I will not go into details about her passing; it is something that haunts me, and will continue to haunt me for the rest of my life. All I can say is that on that day, I was able to be with her as she crossed that rainbow bridge, and I am grateful that she was in her home with her mama.
The amount of love my little dog gave to me is something I cannot put into words. Sitting here reflecting on it and trying to think of a way to describe her….I simply cannot. If you knew Tappy, however, you know exactly what I mean.
Part of an exercise I was assigned in therapy was to write Tappy a goodbye letter. Last week, I was able to accomplish that, and read it out loud with her collar in the room. It was cathartic; it was emotional; it was bittersweet.
I do not want to fully disclose the contents of my goodbye to her – I feel that it is something deeply personal and it is something I would rather cherish with her (and my therapist…and probably my mother). To quickly summarize, however, I recounted the story of how my best friend and I went to the shelter and that the day I found her I knew I had to have her. She was the answer to a prayer I didn’t even know I had, and she was exactly what I needed in my life. In my letter, I wrote some of my favorite memories and aspects about her, and I let her know just how much she meant to me.
I lost the furry half of my heart the day I lost Tappy. Reflecting upon the month of July is painful for me – I lost 2 huge parts of my life in less than a month. Still, every day can be a struggle; I cry at random times in the day when a memory hits me. Sometimes I will laugh and be so happy, and it is incredulous to me that in those moments I can forget how much pain I am still in.

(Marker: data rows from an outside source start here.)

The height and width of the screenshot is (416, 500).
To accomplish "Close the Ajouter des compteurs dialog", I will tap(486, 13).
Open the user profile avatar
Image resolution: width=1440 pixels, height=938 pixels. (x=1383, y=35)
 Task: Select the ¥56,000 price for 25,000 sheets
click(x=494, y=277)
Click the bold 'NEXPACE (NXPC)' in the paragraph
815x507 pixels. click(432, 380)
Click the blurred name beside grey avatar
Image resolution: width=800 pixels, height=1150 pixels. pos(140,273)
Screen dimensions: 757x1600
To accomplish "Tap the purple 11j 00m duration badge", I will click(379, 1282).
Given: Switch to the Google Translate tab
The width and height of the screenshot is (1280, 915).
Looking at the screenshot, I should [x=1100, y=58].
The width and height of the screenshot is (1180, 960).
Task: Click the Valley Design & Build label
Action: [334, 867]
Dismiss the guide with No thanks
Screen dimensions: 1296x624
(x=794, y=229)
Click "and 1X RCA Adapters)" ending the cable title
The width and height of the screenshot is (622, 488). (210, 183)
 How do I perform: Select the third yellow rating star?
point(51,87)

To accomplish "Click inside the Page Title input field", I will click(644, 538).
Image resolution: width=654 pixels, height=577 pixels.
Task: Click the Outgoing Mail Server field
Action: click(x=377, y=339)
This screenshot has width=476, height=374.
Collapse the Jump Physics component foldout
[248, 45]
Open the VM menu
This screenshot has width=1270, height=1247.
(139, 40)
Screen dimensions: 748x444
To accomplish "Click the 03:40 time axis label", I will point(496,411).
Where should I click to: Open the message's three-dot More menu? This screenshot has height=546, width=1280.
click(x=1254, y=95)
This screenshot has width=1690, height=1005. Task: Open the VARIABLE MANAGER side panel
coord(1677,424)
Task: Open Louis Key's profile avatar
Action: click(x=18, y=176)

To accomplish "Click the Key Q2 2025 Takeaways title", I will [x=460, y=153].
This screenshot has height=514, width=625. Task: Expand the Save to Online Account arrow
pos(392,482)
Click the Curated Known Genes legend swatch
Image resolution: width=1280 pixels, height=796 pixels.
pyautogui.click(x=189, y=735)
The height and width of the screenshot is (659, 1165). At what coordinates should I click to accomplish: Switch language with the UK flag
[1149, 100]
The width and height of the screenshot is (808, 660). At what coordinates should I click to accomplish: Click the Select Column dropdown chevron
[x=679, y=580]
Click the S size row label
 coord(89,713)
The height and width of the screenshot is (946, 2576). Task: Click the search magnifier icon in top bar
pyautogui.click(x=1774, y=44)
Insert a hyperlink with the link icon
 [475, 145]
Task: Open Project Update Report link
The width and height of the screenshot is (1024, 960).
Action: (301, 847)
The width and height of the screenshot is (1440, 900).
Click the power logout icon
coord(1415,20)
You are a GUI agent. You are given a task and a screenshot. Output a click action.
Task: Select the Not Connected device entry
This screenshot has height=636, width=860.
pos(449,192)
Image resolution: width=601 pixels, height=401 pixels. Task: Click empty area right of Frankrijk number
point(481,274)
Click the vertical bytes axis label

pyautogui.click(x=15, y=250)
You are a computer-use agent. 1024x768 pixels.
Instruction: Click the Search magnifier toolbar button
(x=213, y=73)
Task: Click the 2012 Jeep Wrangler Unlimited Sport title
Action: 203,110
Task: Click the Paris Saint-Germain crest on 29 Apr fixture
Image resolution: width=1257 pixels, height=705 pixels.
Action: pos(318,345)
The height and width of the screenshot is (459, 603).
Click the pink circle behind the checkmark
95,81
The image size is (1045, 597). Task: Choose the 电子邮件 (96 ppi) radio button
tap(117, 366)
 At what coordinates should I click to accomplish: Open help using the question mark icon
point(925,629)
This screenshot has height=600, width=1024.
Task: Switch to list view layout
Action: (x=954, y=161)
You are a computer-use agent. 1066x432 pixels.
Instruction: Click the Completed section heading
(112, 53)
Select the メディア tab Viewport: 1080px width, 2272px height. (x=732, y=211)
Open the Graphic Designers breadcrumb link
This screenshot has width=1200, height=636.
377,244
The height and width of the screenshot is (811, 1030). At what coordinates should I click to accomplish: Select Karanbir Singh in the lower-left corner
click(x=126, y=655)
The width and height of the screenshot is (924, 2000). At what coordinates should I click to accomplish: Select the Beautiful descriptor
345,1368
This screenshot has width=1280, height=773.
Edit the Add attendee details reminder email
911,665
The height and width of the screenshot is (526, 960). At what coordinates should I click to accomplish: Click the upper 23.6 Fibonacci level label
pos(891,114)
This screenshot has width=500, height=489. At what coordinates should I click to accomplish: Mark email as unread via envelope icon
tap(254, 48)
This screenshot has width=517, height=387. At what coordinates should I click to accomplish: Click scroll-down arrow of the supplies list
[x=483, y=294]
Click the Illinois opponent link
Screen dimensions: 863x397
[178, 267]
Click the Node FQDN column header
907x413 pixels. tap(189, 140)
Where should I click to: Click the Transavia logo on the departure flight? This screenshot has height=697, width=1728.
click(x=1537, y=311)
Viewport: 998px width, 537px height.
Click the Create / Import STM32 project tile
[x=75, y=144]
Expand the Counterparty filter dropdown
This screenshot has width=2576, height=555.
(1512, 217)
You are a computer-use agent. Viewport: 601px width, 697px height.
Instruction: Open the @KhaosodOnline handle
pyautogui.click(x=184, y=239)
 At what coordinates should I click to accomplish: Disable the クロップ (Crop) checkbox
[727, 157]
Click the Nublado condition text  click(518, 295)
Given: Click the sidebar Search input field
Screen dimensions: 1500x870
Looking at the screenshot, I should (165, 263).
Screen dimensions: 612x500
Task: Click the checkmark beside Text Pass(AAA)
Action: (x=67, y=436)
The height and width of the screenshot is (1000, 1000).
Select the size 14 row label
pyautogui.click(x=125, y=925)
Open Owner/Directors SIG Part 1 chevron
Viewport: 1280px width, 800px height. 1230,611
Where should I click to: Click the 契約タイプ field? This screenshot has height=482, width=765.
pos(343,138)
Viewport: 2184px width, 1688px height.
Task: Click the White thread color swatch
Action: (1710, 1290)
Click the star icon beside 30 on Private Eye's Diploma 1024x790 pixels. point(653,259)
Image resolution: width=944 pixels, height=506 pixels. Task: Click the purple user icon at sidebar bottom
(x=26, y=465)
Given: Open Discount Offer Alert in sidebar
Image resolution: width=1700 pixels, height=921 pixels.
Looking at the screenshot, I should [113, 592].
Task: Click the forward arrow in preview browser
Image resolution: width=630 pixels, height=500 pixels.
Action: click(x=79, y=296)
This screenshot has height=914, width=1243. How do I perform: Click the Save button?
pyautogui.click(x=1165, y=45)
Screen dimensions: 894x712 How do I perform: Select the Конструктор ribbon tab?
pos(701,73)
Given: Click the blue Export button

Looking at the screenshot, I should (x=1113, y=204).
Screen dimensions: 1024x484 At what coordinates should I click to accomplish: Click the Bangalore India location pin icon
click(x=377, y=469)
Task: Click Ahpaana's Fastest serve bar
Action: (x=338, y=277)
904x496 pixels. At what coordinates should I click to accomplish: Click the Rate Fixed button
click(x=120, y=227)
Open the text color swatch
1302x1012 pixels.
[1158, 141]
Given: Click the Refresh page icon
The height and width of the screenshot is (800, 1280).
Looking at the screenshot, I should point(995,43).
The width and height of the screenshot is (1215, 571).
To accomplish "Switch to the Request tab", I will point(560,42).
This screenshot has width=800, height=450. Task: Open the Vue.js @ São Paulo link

They say time is the best healer – I suppose I’m learning that this is true. It’s a really hard truth to face; but slowly and surely, I am facing it. Through her short nearly-5 1/2 year life with me, she gave me enough love and affection to last for years to come. It just still feels like I was prematurely robbed of the opportunity to experience her love and her presence in my life for a few more years to come.
Tappy Lou…you will always have my heart. I cannot wait to see you when I cross over to the other side – I know that you, Gracie and Groucho will all be waiting there for me, tails wagging and ready to greet me with open paws.